▶ [DOCUMENT PASSAGE]:
SECTION 6. TERMS AND CONDITIONS; PREMIUMS, FEES AND OTHER CHARGES
- A. Periodic payments of principal, together with interest at the annual rate of 2%, shall be established in accordance with a Borrower's individual needs. In all cases the first principal payment shall be required to be made within one year of Project completion, except loans under §3(C), in which case the first principal payment shall be required to be made within 1 (one) year of loan closing.
- B. Direct loans shall not exceed terms of 20 (twenty) years or the useful life of the assets financed, whichever is less.
- C. Additional requirements and covenants of each loan may be established by the Authority, provided that each Borrower shall at a minimum be required to maintain and repair collateral, maintain adequate insurance covering public liability, hazard, and flood insurance if Borrower is located in a flood plain, and comply with all applicable federal, State and local laws, regulations, ordinances and orders.
- D. The Borrower shall pay a loan origination fee to the Authority equal to 2% of the loan amount at closing and shall be responsible for the Authority's out of pocket costs and expenses of closing, administering and collecting the loan. CLOSING COSTS, BUT NOT LOAN ORIGINATION OR LOAN ADMINSTRATION FEES, MAY BE FINANCED. Commencing on the first anniversary date of the date of the loan and annually on the same date thereafter, the Borrower shall pay to the Authority an annual loan administration fee in an amount equal to 1% of the outstanding principal balance of the loan remaining due on each such anniversary date.

▶ [RECORDED DATA]:
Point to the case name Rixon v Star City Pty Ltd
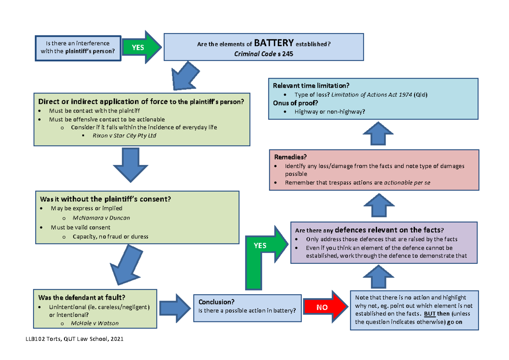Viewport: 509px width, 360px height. pos(121,136)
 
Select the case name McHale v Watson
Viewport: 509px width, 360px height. pos(96,323)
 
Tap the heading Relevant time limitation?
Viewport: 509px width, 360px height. pos(311,86)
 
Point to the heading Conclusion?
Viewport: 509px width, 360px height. pos(216,302)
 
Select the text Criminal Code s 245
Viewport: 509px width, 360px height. pos(263,54)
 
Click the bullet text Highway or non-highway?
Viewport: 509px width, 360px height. pos(330,112)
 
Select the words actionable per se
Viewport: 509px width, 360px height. pos(407,183)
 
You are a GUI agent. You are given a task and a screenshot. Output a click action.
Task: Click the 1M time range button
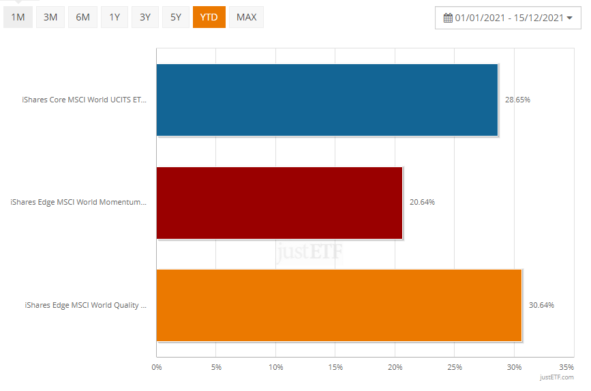click(x=18, y=17)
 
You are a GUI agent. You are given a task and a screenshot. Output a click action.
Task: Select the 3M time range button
click(x=50, y=17)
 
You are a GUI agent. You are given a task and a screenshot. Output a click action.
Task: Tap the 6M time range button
click(x=82, y=17)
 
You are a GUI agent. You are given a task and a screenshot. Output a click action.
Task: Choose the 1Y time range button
click(x=114, y=17)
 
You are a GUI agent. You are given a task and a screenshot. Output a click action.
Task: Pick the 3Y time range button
click(x=145, y=17)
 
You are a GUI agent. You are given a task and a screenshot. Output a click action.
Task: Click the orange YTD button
click(x=209, y=17)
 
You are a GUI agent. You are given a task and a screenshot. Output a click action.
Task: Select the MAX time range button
click(x=246, y=17)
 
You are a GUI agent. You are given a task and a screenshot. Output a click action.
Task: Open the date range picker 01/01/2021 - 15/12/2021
click(x=508, y=18)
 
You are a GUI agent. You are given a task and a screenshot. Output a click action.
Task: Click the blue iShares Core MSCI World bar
click(x=327, y=100)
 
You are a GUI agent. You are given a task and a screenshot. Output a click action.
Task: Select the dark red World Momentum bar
click(x=279, y=203)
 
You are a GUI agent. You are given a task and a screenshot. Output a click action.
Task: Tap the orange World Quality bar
click(x=339, y=305)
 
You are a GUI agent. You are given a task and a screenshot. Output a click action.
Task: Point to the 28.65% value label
click(x=517, y=100)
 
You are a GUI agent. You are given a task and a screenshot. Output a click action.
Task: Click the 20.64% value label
click(x=422, y=203)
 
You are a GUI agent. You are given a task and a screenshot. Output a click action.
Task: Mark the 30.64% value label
click(x=541, y=305)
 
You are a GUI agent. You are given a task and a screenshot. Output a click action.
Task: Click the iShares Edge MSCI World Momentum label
click(x=78, y=203)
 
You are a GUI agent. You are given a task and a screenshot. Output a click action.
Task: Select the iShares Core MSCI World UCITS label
click(x=84, y=100)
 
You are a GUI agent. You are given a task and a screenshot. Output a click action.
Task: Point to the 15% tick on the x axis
click(x=335, y=368)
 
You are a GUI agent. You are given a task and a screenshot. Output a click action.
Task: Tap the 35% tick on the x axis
click(x=566, y=368)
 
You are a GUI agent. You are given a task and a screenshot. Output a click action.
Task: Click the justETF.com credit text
click(x=557, y=377)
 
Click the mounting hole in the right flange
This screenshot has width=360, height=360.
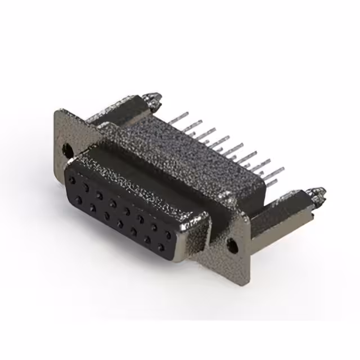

▶ [REQUIRED TASKS]:
A - Which kinds of insurance does Section 6 require each Borrower to maintain?
B - Can you repeat word for word the part of Section 6 that opens with the words containing "- C. Additional" and closes with "ordinances and orders."?
C - Do these statements agree with Section 6?
(i) A direct loan may run for a term of up to 30 years.
(ii) Closing costs may be financed.
(iii) The annual loan administration fee equals 1% of the outstanding principal balance.

▶ [PER-TASK OUTPUTS]:
A -
- Public liability
- Hazard
- Flood insurance, if the Borrower is located in a flood plain

B -
- C. Additional requirements and covenants of each loan may be established by the Authority, provided that each Borrower shall at a minimum be required to maintain and repair collateral, maintain adequate insurance covering public liability, hazard, and flood insurance if Borrower is located in a flood plain, and comply with all applicable federal, State and local laws, regulations, ordinances and orders.

C -
(i) No: "Direct loans shall not exceed terms of 20 (twenty) years or the useful life of the assets financed, whichever is less."
(ii) Yes: "CLOSING COSTS, BUT NOT LOAN ORIGINATION OR LOAN ADMINSTRATION FEES, MAY BE FINANCED."
(iii) Yes: "an annual loan administration fee in an amount equal to 1% of the outstanding principal balance of the loan"